La pandemia de COVID-19 ha despertado el interés público
por una variedad tal de terapias inútiles que ha obligado a la Organización
Mundial de la Salud a dedicar un
portal completo a desacreditar la información errónea sobre las supuestas
causas y curas del COVID-19.
A veces, circunstancias como la de la actual pandemia
obligan a buscar soluciones vengan de donde vengan. Por citar un solo ejemplo,
hace más de un año escribí
sobre la brusca aparición en el mercado de un viejo medicamento
antipalúdico, la hidroxicloroquina, que durante unas cuantas semanas aparecía
convertido en una especie de solución definitiva para acabar con el COVID-19.
Aquello no tenía ni pies ni cabeza, porque era inexplicable por qué las
cloroquinas (o cualquier otro medicamento antipalúdico) podían ser eficaces
contra un virus.

* [INFORMACIÓN]:

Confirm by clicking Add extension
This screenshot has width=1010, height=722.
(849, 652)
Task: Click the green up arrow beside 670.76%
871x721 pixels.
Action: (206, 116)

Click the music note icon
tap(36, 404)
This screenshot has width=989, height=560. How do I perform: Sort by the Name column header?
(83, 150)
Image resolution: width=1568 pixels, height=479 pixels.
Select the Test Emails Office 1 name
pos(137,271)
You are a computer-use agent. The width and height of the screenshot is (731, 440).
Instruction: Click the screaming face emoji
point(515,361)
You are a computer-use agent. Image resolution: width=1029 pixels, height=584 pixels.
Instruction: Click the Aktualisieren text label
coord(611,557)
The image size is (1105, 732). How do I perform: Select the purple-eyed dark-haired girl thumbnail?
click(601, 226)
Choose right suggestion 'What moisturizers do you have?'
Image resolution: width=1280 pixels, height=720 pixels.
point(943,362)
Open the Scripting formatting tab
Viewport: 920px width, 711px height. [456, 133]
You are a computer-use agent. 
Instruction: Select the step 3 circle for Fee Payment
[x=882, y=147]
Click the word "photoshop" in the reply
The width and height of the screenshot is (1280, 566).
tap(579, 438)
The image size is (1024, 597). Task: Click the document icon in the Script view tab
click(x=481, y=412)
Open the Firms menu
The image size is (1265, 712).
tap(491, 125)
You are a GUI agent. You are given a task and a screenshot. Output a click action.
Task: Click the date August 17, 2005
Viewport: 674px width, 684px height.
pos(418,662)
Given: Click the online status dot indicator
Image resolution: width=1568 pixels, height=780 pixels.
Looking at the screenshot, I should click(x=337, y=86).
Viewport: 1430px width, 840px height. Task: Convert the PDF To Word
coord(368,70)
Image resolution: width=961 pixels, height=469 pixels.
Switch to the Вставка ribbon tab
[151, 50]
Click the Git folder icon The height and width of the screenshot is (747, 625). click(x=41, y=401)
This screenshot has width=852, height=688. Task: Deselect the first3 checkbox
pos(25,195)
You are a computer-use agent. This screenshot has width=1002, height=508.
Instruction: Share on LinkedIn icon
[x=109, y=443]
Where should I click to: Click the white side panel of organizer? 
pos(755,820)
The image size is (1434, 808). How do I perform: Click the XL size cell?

* [PROBLEMAS Y TAREAS]:
1/ Reproduce del fragmento sobre las terapias contra el COVID-19 todo lo que va desde "La pandemia de" hasta "curas del COVID-19.".
2/ Según el fragmento sobre las terapias contra el COVID-19, ¿por qué no tenía sentido presentar la hidroxicloroquina como solución definitiva? Explícalo en una a tres frases.

* [RESPUESTAS POR TAREA]:
1/
La pandemia de COVID-19 ha despertado el interés público
por una variedad tal de terapias inútiles que ha obligado a la Organización
Mundial de la Salud a dedicar un
portal completo a desacreditar la información errónea sobre las supuestas
causas y curas del COVID-19.

2/ No se podía explicar por qué las cloroquinas, o cualquier otro medicamento antipalúdico, iban a ser eficaces contra un virus. La hidroxicloroquina es un viejo medicamento antipalúdico, así que la idea no tenía ni pies ni cabeza.